Le drame de notre pays, c’est la rareté destructrice des hommes et femmes d’État et la profusion, la surabondance des hommes et femmes politiques. Nous devons être plus attentifs et travailler à construire une démocratie qui ne soit plus simplement porteuse du sentiment immédiat et flottant de l’air du temps, mais pour une démocratie qui fait la distinction entre l’opinion de l’instant et le pouvoir de la volonté, entre l’immédiateté et le long-terme.
QU’EST CE QU’UN HOMME D’ÉTAT ?
Il existe une différence fondamentale entre un politicien et un homme d’État. Contrairement aux croyances, un homme d’État n’est pas celui qui a accumulé de l’expérience par sa trop longue présence dans les gouvernements, dans l’appareil de l’État ou à l’extérieur. Cela caractérise plutôt un homme politique.
Un homme d’État a un oeil fixé sur un horizon lointain et s’oblige à penser dans des termes inédits de nos obligations vis-à-vis des générations futures. Tout le contraire du politicien qui lui est dominé par les errements d’une pensée au jour le jour, une préférence éperdue pour le présent et un comportement dicté par le court-terme de l’échéance électorale à venir. Qu’importe la faiblesse infinie de ses chances de succès pour cette échéance précise, le politicien frappé par la cécité de son penchant court-termiste et du caprice de l’instant ne parle que d’élection et relègue ce qu’il ferait après l’élection à l’état de slogan. Or précisément, la politique n’est pas un caprice; c’est une volonté.
Et cette dernière ne peut exister que comme une forme historique, comme effort de construction d’une vision, comme durée, comme investissement.

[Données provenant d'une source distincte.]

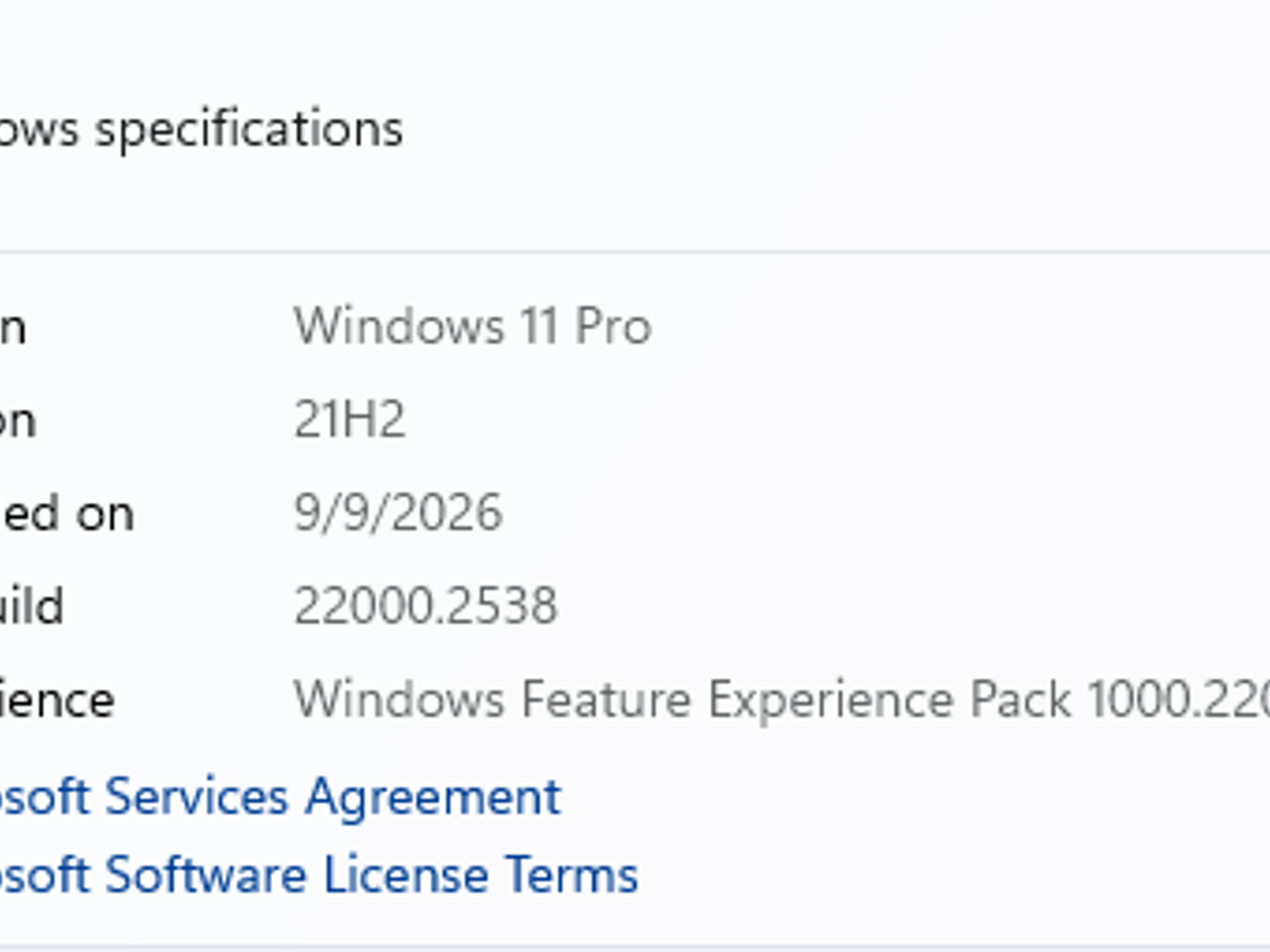Click the OS build row label
The width and height of the screenshot is (1270, 952).
coord(32,606)
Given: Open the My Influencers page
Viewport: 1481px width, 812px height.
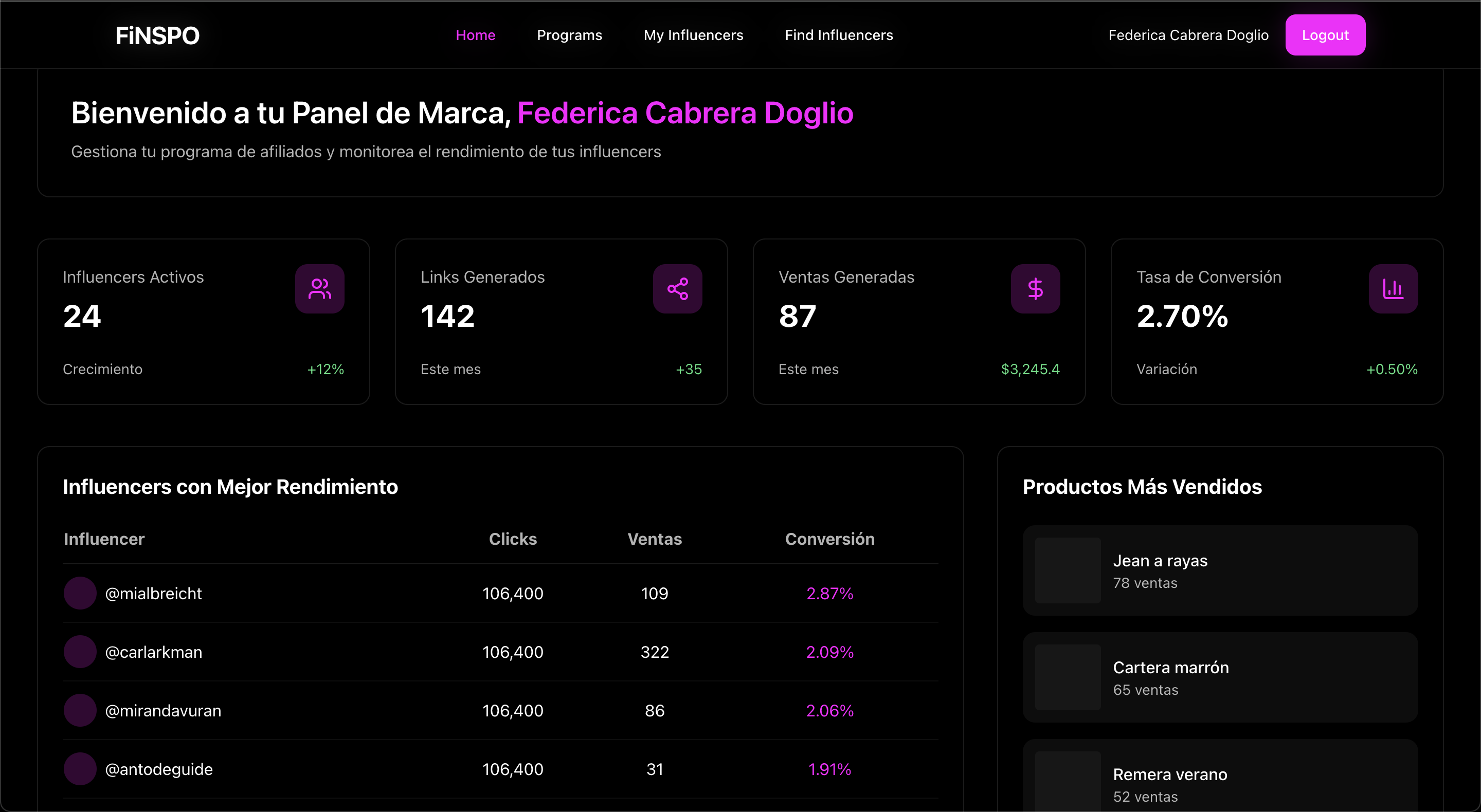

Il en est ainsi parce que la démocratie ne se définit pas et ne se réduit pas aux élections. On peut parfaitement imaginer l’existence d’une démocratie sans élection ou à l’inverse l’existence d’élections régulières sans démocratie. L’élection n’étant qu’une forme d’expression, une façon d’approcher la démocratie.
Abdoulaye OIP CONDÉ, Politicologue, Promoteur de la Pensée Heuristique.